Sunday, June 03, 2007

'The Making of a Terrorist'

...Families that allow children to marry for love are considered to have lost their izzat, or honour. In most circumstances, the only way for the family to regain it is to kill the offending boy or girl. Pakistan has the highest number of honour killings in the world...

...many British Muslim youths who had drifted towards fundamentalist or Islamist organisations were susceptible to the violent global jihadism that emerged in the mid-1990s. This is plain from the anti-traditionalist rhetoric of Sidique Khan's al Qaeda-produced video suicide note. The video is 27 minutes and 29 seconds long. Most of it is filled up by a speech from senior al Qaeda member Ayman al-Zawahiri, but the central feature is Khan's address, which runs to six minutes and 11 seconds. It has two parts, but it is only the first—about British foreign policy—that ever gets played in the mainstream media. Part two, which makes up three quarters of Khan's speech, is addressed to Muslims in Britain. Here is an excerpt: "Our so-called scholars today are content with their Toyotas and semi-detached houses. They seem to think that their responsibilities lie in pleasing the kufr instead of Allah. So they tell us ludicrous things, like you must obey the law of the land. Praise be God! How did we ever conquer lands in the past if we were to obey this law?… By Allah these scholars will be brought to account, and if they fear the British government more than they fear Allah then they must desist in giving talks, lectures and passing fatwas, and they need to sit at home and leave the job to the real men, the true inheritors of the prophets."

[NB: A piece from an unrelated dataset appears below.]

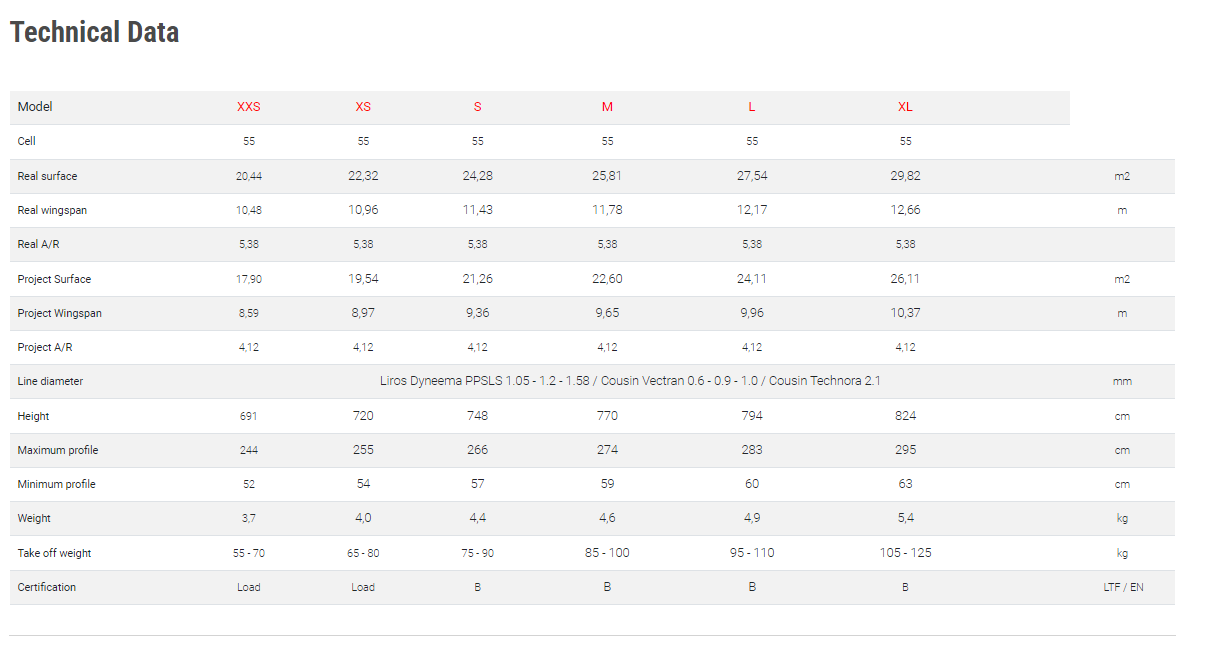
Task: Click the 29,82 real surface value
Action: coord(905,176)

...For some reason, I translated my usual question of whether [Gultasab Kahn] thought what his brother [Sidique Khan] had done was "good" or "bad"—he had said that it was a terrible thing several times—and instead asked him whether he thought 7/7 was halal (permitted) or haram (forbidden) in Islam. Only when a look of stunned surprise come over Gultasab's face did I realise that I must have been asking him an entirely different question. After a brief pause, he replied. "No comment."

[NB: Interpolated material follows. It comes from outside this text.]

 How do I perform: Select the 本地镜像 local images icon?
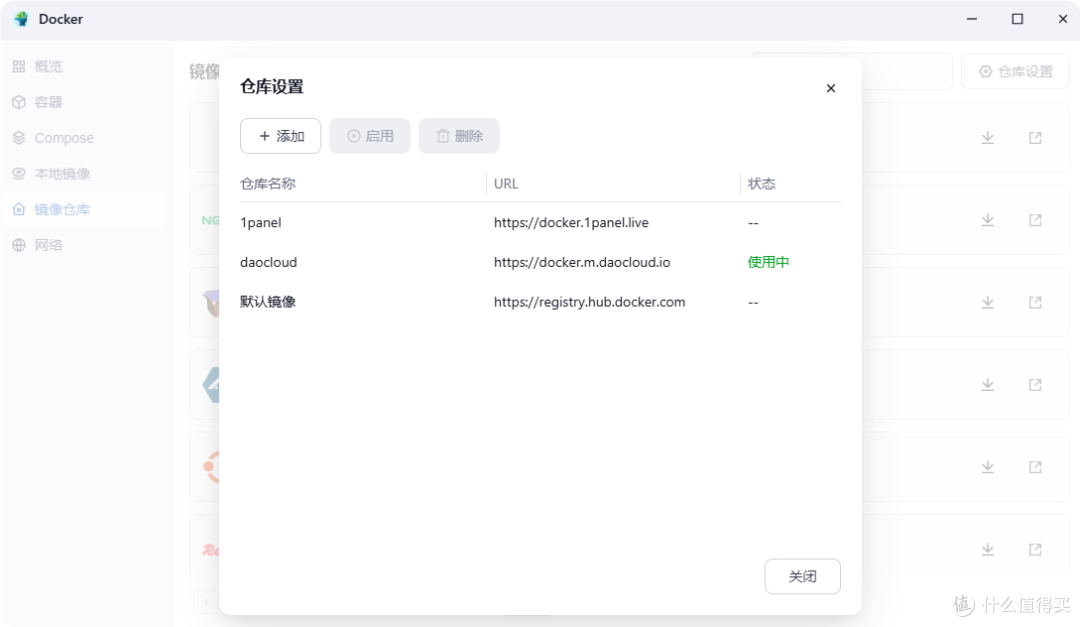(18, 173)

Here, it seemed, was the perfect example of the division between two worldviews—secular ethics and an embattled Islamic faith. How long had Gultasab managed to function with these two conflicting positions fighting within him? Everyday morality told him that his brother had committed a cold-blooded act of terror, while his own Islamic theology told him that there was no clear answer and maybe his brother was a hero. How many thousands of young British Muslims are similarly conflicted?...

...At the heart of this tragedy is a conflict between the first and subsequent generations of British Pakistanis—with many young people using Islamism as a kind of liberation theology to assert their right to choose how to live. It is a conflict between tradition and individuality, culture and religion, tribalism and universalism, passivity and action.